Nell 03/02/2017 14:48

Quel aurait été notre réaction, ai-je envie de dire, Mimi? Un livre cruel, mais qui doit faire réfléchir plus d'un. je te souhaite une très belle journée. Bises

Mimi 04/02/2017 14:33

Bon repos à toi Nell et reviens-nous en pleine forme. Bisous.

Cécile 03/02/2017 12:21

Un sujet difficile, je suis comme toi, je ne sais pas comment j'aurais réagi si j'avais été confrontée à une telle situation, chacun réagit différemment selon sa sensibilité, et puis...je crois qu'il y a une part de "réaction non contrôlée", non réfléchie, quand on se retrouve face à ce qui paraît au départ insurmontable...merci d'avoir parlé de ce livre que je ne connaissais pas. Je vais attendre un peu pour le lire.
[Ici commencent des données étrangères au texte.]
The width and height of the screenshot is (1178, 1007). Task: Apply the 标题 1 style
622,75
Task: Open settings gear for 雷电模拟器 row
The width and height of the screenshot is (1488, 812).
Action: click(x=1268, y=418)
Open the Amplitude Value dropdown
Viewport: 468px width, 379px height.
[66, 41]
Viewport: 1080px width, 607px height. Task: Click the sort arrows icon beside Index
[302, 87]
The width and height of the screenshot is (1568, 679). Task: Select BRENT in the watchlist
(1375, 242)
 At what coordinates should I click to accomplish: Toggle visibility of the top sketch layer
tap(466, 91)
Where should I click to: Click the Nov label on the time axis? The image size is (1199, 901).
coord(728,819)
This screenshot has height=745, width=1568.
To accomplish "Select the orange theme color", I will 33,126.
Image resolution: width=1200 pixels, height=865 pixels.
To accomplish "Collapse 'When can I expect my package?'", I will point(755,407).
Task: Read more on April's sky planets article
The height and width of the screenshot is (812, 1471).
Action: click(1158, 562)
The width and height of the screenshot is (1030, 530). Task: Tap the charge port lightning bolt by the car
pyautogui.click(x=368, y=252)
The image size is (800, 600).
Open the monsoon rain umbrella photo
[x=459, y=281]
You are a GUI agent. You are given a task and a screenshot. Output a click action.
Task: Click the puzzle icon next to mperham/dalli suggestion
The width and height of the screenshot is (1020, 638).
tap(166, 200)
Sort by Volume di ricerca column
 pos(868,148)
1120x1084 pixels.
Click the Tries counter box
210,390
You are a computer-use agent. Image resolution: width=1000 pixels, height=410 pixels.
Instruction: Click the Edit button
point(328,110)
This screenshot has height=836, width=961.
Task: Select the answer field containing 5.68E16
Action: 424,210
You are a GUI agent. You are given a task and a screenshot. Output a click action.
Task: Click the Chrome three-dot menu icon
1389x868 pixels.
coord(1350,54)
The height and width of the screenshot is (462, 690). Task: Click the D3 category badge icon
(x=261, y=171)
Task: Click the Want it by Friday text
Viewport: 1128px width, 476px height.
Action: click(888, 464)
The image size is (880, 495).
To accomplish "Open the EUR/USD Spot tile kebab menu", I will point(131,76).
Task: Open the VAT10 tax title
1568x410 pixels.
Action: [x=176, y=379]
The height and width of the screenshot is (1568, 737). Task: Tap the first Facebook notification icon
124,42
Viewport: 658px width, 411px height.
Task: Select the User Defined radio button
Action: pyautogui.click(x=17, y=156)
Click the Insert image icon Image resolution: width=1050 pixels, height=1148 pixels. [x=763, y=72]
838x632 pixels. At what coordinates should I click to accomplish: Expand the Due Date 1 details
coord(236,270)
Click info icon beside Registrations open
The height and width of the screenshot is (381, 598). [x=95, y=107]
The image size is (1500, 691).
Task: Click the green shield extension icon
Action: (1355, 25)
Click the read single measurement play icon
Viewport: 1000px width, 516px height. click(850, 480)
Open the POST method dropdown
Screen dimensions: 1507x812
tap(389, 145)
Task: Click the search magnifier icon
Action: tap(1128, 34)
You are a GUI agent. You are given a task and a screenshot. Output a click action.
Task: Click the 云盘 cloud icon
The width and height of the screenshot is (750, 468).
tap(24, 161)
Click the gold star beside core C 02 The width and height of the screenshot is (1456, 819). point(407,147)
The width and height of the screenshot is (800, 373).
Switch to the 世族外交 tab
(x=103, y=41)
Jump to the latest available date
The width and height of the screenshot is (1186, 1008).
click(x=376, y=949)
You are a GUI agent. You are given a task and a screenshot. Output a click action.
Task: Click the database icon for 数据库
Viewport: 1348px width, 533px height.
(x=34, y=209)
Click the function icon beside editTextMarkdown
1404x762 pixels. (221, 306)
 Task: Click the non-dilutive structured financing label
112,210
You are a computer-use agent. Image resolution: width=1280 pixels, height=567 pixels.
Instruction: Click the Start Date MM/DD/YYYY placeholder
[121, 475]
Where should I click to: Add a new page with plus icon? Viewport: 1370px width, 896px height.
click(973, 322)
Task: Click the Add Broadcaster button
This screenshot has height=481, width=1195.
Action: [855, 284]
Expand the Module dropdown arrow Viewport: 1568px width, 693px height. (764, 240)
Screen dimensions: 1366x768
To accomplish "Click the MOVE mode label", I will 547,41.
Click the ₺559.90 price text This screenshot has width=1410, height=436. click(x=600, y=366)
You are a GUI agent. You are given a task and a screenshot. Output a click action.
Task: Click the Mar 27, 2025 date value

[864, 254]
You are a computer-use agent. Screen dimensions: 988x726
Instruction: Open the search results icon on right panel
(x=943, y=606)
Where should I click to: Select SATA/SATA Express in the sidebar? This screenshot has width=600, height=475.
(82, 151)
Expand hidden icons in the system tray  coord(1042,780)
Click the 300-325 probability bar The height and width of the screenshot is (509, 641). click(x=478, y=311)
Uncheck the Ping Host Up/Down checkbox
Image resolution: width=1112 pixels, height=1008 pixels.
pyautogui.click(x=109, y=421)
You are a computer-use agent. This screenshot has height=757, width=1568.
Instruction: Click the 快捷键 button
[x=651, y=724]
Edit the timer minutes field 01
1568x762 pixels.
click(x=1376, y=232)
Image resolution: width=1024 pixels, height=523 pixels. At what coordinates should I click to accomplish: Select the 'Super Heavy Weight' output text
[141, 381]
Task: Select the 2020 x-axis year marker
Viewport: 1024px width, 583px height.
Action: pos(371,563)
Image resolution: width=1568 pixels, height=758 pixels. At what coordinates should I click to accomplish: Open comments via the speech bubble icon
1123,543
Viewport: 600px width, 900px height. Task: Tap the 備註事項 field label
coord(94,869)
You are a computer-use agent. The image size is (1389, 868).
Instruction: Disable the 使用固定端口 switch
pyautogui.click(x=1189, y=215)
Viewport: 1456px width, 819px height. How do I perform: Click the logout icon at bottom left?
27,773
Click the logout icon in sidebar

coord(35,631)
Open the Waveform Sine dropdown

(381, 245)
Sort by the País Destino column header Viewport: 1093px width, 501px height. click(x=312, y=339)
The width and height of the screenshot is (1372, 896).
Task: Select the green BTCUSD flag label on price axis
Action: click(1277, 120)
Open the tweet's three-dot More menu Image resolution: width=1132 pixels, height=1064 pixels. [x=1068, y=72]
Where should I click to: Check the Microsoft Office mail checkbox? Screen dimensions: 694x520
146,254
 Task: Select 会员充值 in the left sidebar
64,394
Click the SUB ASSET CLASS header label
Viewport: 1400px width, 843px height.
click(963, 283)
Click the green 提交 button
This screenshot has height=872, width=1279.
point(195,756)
Je te souhaite un bon week-end.

Mimi 03/02/2017 12:36

La réponse face à cet événement est loin d'être universelle. Comme tu le dis, chacun réagit selon sa propre sensibilité et toutes sortes de réaction sont possibles. Bon week-end à toi aussi.

écureuil bleu 03/02/2017 11:09

Je ne le lirai pas, ou pas tout de suite. ll semble très dur... Bonne journée

Mimi 03/02/2017 12:34

Il est très dur et les mots employés sont violents car la situation l'est aussi.